As we can see, this is the idea behind “minimising the sum of squared residuals”. We define a line which takes all the residuals, given by the vertical distsnce of the observed and predicted values, square their difference and take the sum. This is our bias term, and we want to minimise this bias accordingly.

8.2.3 The multivariate regression model

Next, we focus on the case in which we assume that more than one explanatory variable is associated with the dependent variable. To do so, we turn to multivariate regressions. This type of regression setting explains the linear relationship between several independent variables and some dependent variable we observe.

It has the following form:

\[ y = \alpha + \beta_1x_i + \dots + \beta_kx_k + \epsilon \]

As we know, we can also write this in vector notation, simply by:

\[ y = X\beta + \epsilon \]

Where y is a \(n \times 1\) column vector of form

\[ y = \begin{bmatrix} y_1 \\ y_2 \\ \vdots \\ y_N \end{bmatrix} \]

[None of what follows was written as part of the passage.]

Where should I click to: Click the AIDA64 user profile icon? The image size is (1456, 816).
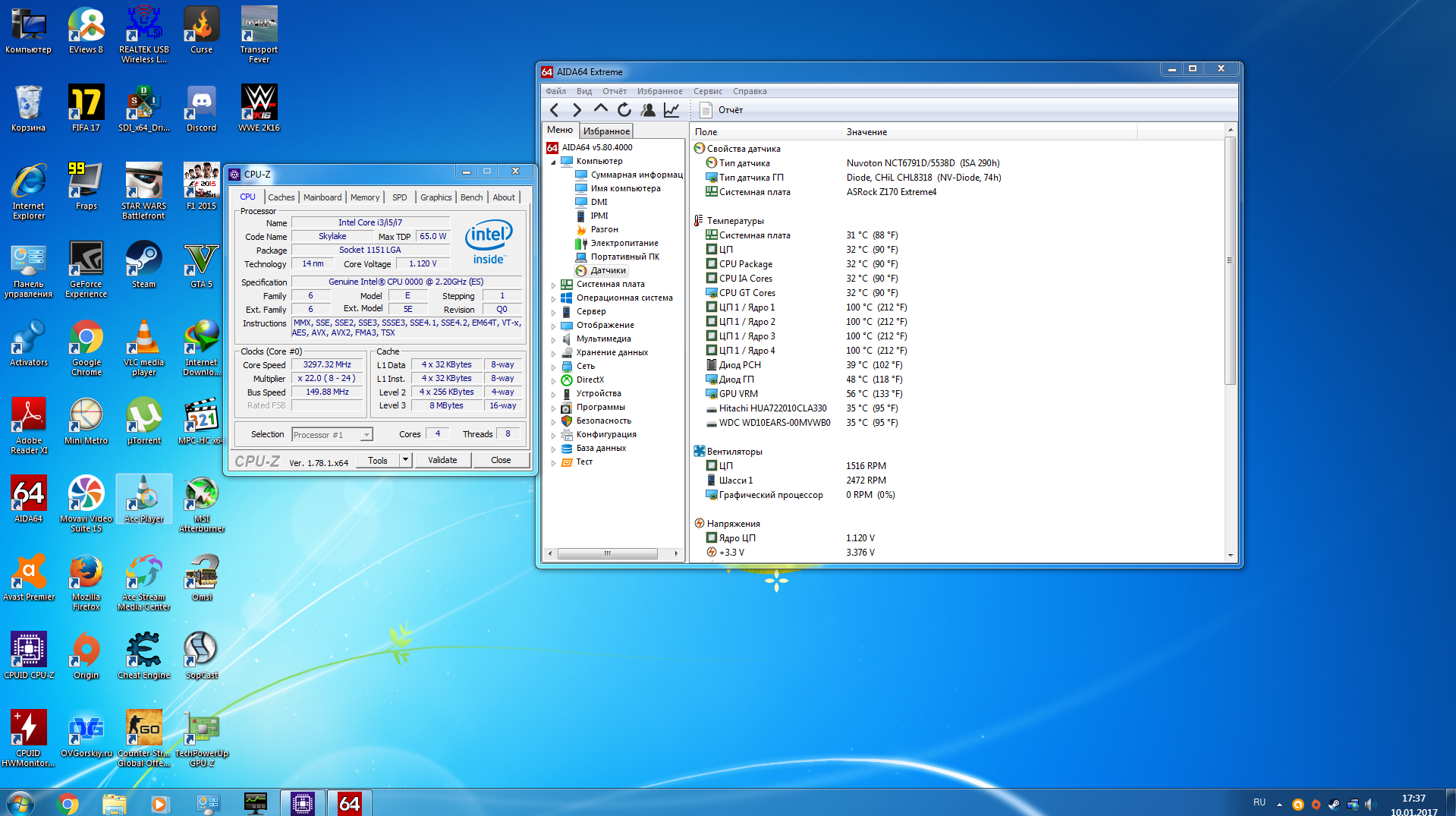tap(648, 110)
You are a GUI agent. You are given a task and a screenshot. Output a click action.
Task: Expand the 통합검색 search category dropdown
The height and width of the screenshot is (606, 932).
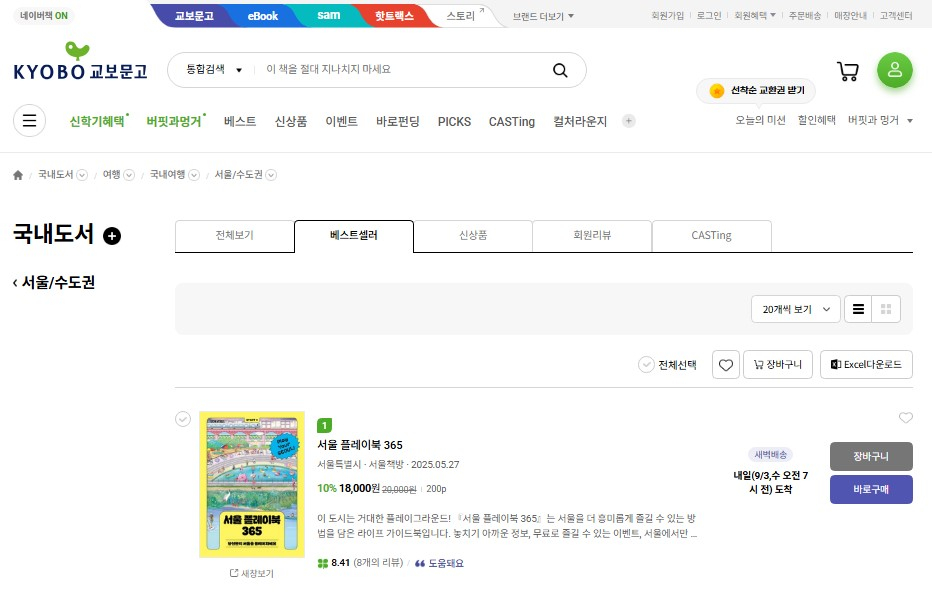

and X is a \(N \times k\) matrix of form

\[ X = \begin{bmatrix} 1 & x_{11} & \dots & x_{1k} \\ 1 & x_{21} & \dots & x_{2k} \\ \vdots & \vdots & \ddots & \vdots \\ 1 & x_{N1} & \dots & x_{Nk} \end{bmatrix} \]

and \(\beta\) is a \(k \times 1\) column vector of form:

\[ \beta = \begin{bmatrix} \beta_1 & \beta_2 & \dots & \beta_k \end{bmatrix}' \]

Lastly, \(\epsilon\) is again a \(n \times 1\) column vector of form:

\[ y = \begin{bmatrix} \epsilon_1 \\ \epsilon_2 \\ \vdots \\ \epsilon_N \end{bmatrix} \]

Much like with the simple OLS, we also estimate the coefficients of the multivariate regression model by following the minimisation of squared residuals approach. This is simply an extension of the simple OLS model in the case with just one regressor and a constant. Especially, we minimise:

\[ \min_{\hat{\beta}} = \sum_{i=1}^n(y_i - \hat{y})^2 = (y - X\beta)'(y-X\beta) \]

Differential calculus and matrix algebra lead to the optimal regression coefficient estimates and estimated residuals given by:

\[ \hat{\beta} = (X'X)^{-1}X'y \]

whereas \(\hat{\beta}\) is a \((k+1) \times 1\) column vector including the estimated coefficients of each of the explanatory variables of our model. In essence, each element fo the column vector can be interpreted in the same fashion as in the simple OLS case with one slight difference. That is, it is the covariation of the explanatory and dependent variable relative to the variation of the explanatory variable itself, \(\color{blue}{\text{controlling for, or keeping constant, the variation of the remaining variables}}\).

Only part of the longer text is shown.